How to complete this task:
Starting with the line that includes "This screenshot has", write out every remaining line of the records below exactly as it appears, leaving out any images.

(Stored items)
:::
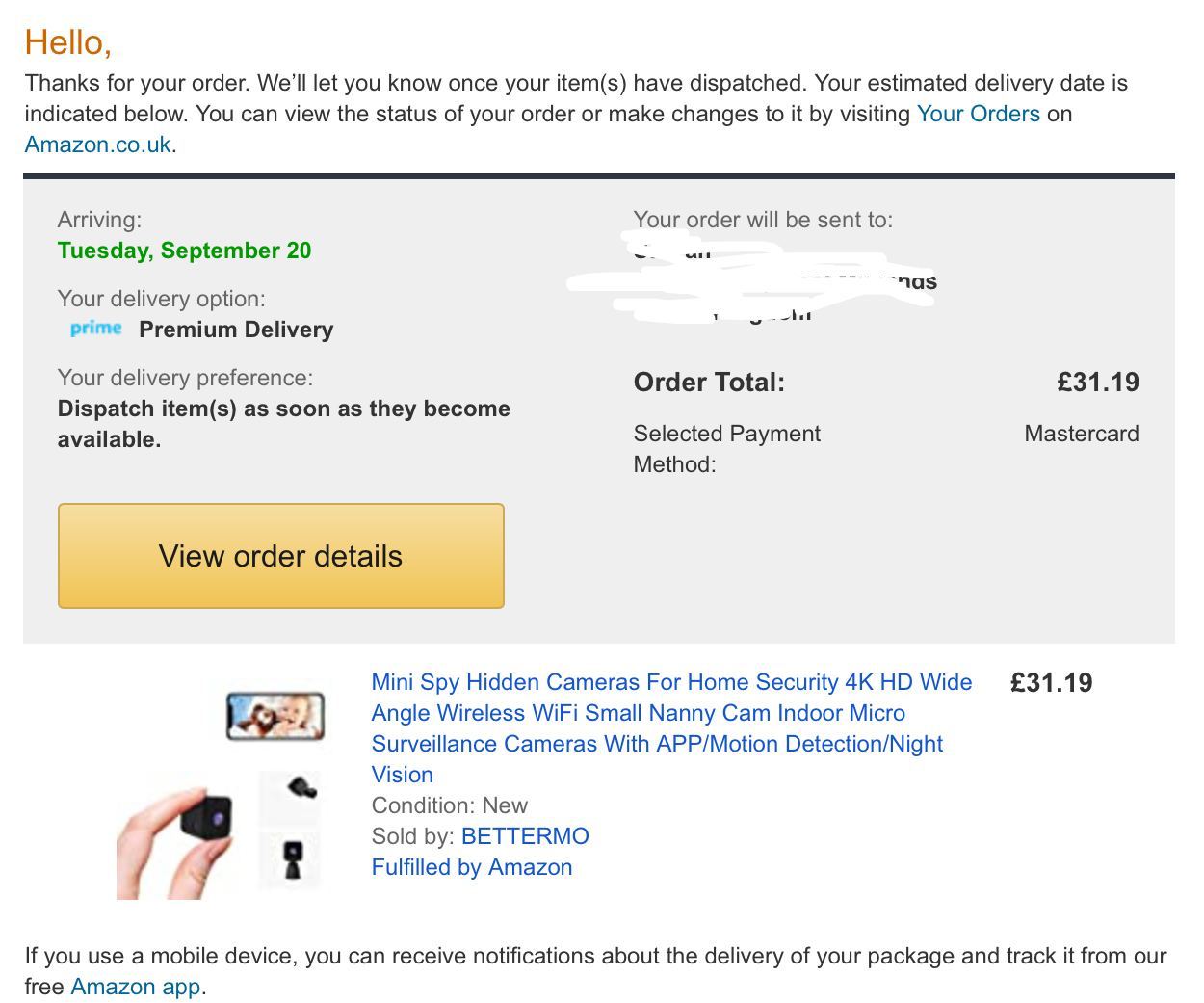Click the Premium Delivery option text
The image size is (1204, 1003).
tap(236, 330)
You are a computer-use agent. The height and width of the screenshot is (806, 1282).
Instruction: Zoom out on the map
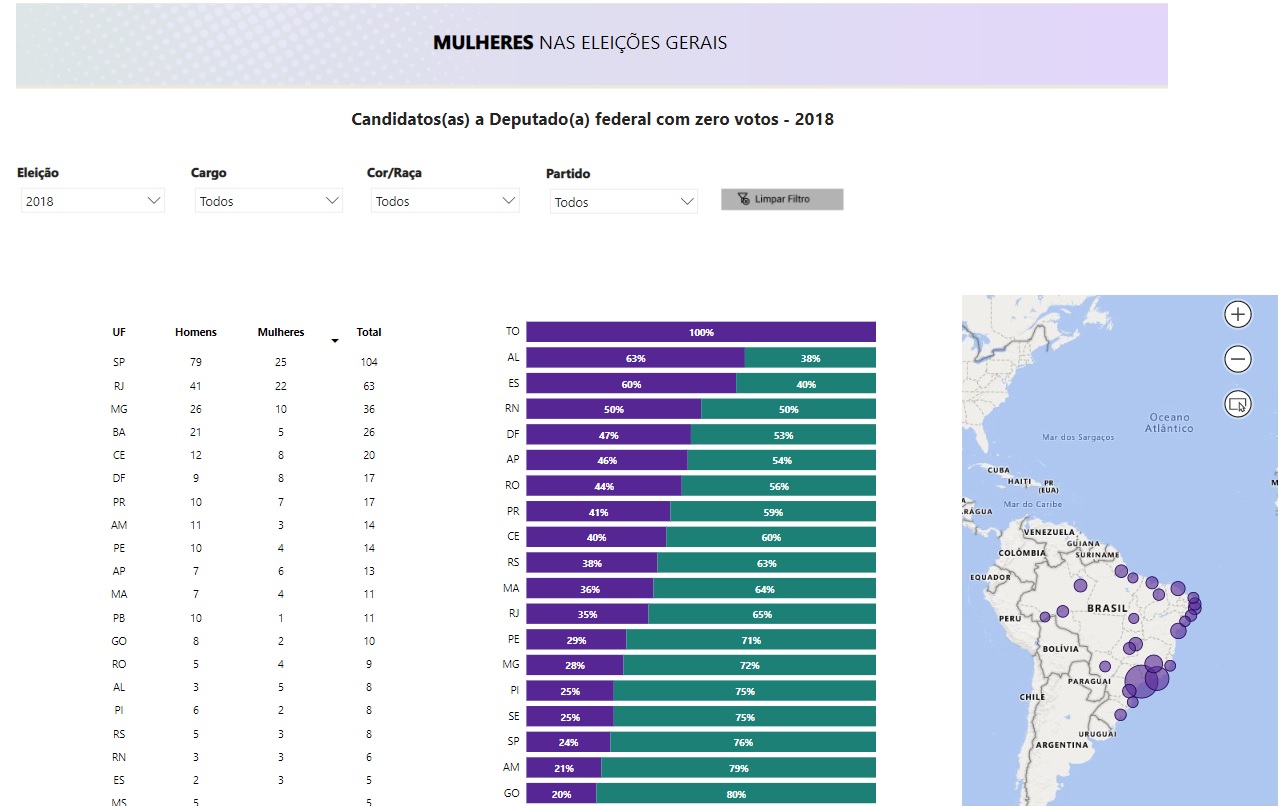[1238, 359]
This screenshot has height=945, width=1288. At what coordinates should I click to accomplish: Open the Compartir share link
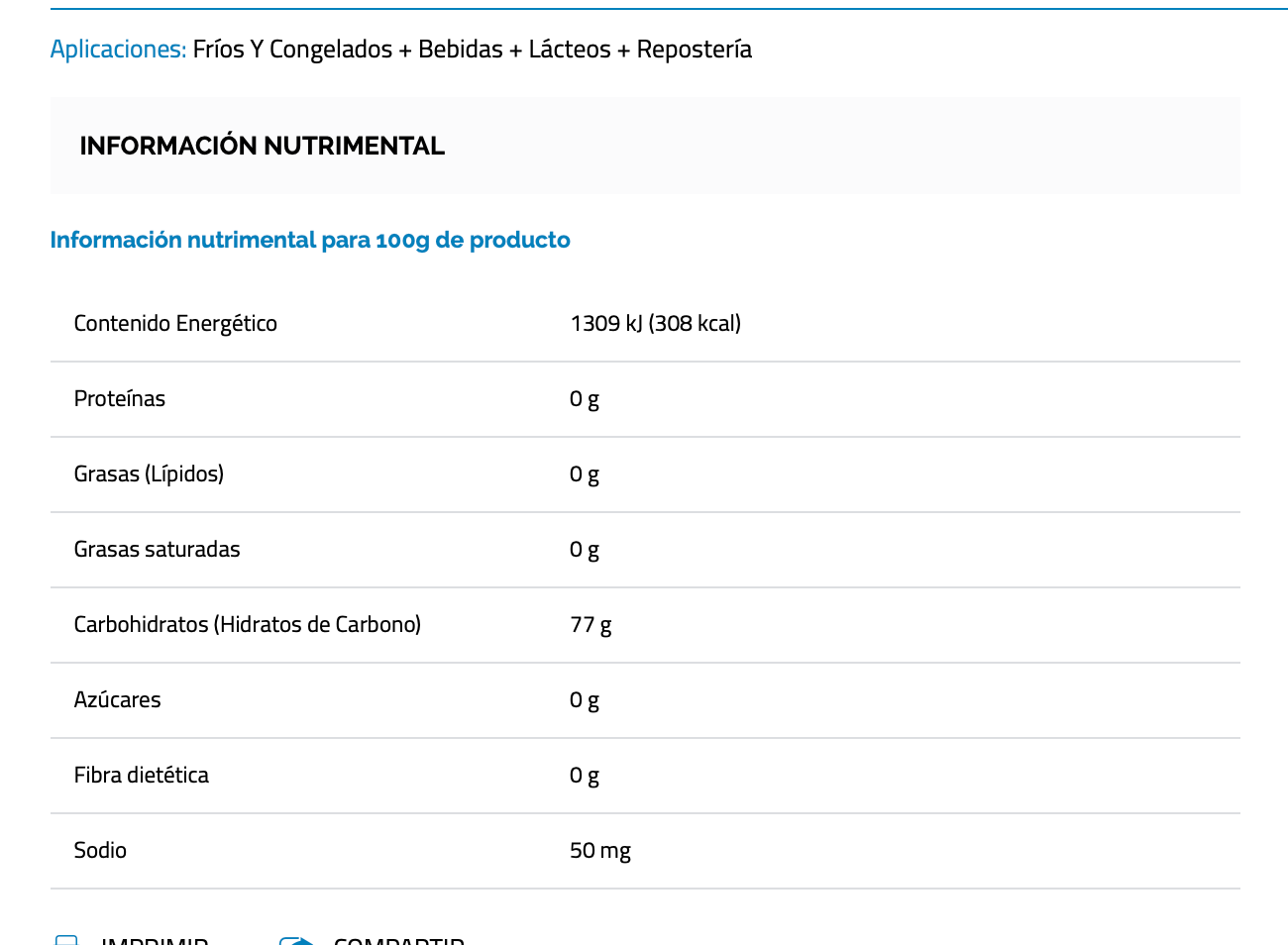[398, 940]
:::
Response below:
This screenshot has height=945, width=1288. At what coordinates should I click to accomplish: Open the Compartir share link
[398, 940]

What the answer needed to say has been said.